> _Aim of the task_: Pull out each line of the records holding the string "beside".

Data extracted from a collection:
Start of Block
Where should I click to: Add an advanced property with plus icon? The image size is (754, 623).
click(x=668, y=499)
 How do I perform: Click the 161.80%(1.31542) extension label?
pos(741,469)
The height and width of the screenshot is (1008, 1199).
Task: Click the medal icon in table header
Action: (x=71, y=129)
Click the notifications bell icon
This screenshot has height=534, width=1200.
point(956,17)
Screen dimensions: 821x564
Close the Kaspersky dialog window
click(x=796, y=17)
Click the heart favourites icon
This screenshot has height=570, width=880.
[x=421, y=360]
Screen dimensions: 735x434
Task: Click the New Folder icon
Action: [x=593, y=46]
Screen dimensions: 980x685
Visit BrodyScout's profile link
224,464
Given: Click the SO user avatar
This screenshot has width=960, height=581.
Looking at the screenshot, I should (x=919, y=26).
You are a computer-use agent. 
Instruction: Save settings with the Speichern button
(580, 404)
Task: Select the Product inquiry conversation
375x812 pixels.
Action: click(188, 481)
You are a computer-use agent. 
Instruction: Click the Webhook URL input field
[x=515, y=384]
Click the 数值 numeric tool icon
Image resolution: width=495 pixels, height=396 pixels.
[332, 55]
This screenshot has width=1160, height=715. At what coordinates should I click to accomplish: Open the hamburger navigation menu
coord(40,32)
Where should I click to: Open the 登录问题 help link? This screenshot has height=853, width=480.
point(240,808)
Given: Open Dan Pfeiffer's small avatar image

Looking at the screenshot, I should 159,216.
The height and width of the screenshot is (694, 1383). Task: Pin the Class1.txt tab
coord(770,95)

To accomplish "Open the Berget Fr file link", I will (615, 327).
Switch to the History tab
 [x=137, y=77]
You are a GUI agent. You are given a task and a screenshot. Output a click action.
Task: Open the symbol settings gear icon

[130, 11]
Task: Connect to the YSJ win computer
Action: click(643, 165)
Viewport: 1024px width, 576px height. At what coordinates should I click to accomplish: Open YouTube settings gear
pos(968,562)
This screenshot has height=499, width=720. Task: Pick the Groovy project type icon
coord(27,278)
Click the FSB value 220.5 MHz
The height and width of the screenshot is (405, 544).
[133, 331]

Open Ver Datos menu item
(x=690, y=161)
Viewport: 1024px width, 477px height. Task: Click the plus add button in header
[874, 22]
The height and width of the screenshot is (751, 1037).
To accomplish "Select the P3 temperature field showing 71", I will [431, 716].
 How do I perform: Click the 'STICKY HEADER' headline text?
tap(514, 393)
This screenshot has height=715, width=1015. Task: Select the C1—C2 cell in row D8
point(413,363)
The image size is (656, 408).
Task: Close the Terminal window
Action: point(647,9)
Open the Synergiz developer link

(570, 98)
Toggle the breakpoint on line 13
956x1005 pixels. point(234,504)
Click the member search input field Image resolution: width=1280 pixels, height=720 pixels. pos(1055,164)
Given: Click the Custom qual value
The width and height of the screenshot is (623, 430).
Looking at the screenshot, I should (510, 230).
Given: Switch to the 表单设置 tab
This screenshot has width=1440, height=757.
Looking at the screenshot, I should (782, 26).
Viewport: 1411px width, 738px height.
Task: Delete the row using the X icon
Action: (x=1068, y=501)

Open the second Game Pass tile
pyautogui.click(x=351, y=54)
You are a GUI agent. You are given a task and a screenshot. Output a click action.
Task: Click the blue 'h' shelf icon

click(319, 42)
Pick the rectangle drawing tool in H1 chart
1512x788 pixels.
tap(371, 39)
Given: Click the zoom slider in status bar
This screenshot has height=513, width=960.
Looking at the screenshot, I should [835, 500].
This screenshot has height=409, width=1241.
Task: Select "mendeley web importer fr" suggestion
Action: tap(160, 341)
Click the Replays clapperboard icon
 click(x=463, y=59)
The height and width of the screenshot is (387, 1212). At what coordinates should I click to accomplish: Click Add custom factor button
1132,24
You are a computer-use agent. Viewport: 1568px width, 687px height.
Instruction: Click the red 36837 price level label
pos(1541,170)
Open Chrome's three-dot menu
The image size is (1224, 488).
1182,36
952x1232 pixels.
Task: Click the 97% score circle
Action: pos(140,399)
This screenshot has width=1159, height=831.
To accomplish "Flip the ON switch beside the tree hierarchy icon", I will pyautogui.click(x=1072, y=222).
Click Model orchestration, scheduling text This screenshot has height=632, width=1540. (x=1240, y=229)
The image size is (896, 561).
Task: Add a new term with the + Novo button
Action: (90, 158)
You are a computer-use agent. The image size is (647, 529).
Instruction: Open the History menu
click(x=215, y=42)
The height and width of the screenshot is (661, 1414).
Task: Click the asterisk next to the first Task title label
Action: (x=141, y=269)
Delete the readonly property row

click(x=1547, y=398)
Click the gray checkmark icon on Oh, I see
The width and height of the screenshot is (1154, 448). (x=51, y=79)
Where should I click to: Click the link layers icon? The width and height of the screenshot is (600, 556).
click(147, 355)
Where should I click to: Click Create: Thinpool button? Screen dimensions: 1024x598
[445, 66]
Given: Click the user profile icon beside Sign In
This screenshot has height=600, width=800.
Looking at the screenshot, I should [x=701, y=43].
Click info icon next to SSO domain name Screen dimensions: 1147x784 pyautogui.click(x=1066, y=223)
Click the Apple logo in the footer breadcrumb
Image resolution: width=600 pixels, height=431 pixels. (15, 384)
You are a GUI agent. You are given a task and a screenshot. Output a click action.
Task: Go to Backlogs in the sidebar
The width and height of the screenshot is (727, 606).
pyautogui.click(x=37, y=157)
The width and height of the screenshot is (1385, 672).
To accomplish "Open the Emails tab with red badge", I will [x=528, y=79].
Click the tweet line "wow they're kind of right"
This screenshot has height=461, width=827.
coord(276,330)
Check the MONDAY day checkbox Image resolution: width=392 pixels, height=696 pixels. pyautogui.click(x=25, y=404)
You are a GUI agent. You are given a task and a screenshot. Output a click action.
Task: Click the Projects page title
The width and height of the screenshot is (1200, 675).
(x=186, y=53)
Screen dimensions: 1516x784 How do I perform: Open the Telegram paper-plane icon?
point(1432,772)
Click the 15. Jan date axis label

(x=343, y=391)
End of Block
> _Task response_:
To accomplish "Flip the ON switch beside the tree hierarchy icon", I will pyautogui.click(x=1072, y=222).
Given: Click the user profile icon beside Sign In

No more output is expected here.